━━━ 提供文章
【小説執筆】お仕事の実績サンプル⑥
こんにちは、『優月の気ままな創作活動』にお越し頂きありがとうございます。
管理人の春音優月(はるねゆづき)と申します。
自分のオリジナル小説も趣味で書いていますが、ココナラとスキマで小説執筆のご依頼もお受けしております。
非公開で書かせて頂いた小説も多いのですが、公開許可を頂いたご依頼品はいくつか当ブログでもご紹介させて頂きました。
お仕事実績①
お仕事実績②
お仕事実績③
お仕事実績④
お仕事実績⑤
今回の記事では、一部公開許可を頂いた作品を紹介させて頂きますので、ご興味のある方はよろしければご覧になっていってくださいね。
恋愛小説
サンプル公開
(略)
高校に入学してから二ヶ月が過ぎたけど、ミコが高校でモテてるらしいという噂をよく聞くようになった。
ミコは可愛いし明るいから、モテてたっておかしくない。でも、俺としては正直複雑だ。
高校に入ってからも野球は続けていたけど、実はミコとは高校に入ってからもちょくちょく会っている。
ミコから呼ばれたらすぐに会いに行ってしまうし、会う度にミコのことが好きだと思ってしまう。
俺は相変わらずボウズなのに、ミコは茶髪にピアスになっていて、ちょっとチャラい見た目になったけど、やっぱり可愛いし会う度にどんどん可愛くなっているような気がする。
高校が別になって会える時間は減ったけど、ミコだって俺のことがまだ好きなはずなのに、どうしてもう付き合えないんだろう。
ミコが好きだという気持ちがどうしても消えなくて、思いきってもう一度告白してみたこともあったけど、フラれてしまった。
気持ちは嬉しいけど、付き合うのはもうできない、って。
じゃあ何で会いたいとか言うんだよ。
なんで何度も呼び出すんだよ。
━━━━━━
━━━ データ抜粋
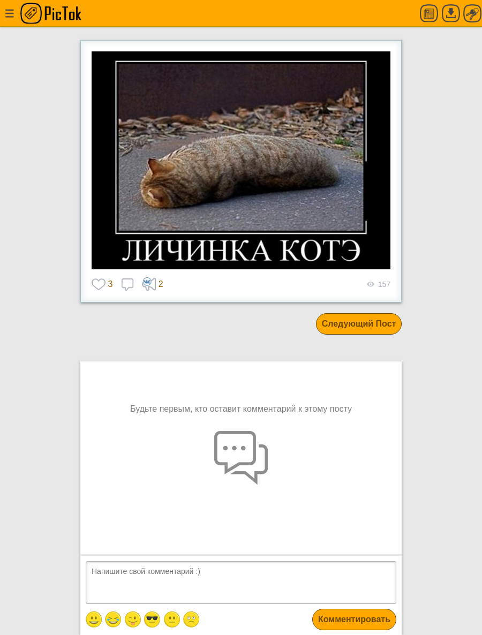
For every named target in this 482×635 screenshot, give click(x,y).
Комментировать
━━━━━━
=== 作業指示 ===
A. 提供文章のうち、「高校に入学してから二ヶ月が過」から「てもう付き合えないんだろう。」までの部分を一字一句変えずに書き写してください。
B. 提供文章によると、管理人は小説執筆の依頼をどこで受けていますか。

=== 回答一覧 ===
A.
高校に入学してから二ヶ月が過ぎたけど、ミコが高校でモテてるらしいという噂をよく聞くようになった。
ミコは可愛いし明るいから、モテてたっておかしくない。でも、俺としては正直複雑だ。
高校に入ってからも野球は続けていたけど、実はミコとは高校に入ってからもちょくちょく会っている。
ミコから呼ばれたらすぐに会いに行ってしまうし、会う度にミコのことが好きだと思ってしまう。
俺は相変わらずボウズなのに、ミコは茶髪にピアスになっていて、ちょっとチャラい見た目になったけど、やっぱり可愛いし会う度にどんどん可愛くなっているような気がする。
高校が別になって会える時間は減ったけど、ミコだって俺のことがまだ好きなはずなのに、どうしてもう付き合えないんだろう。

B. ココナラとスキマです。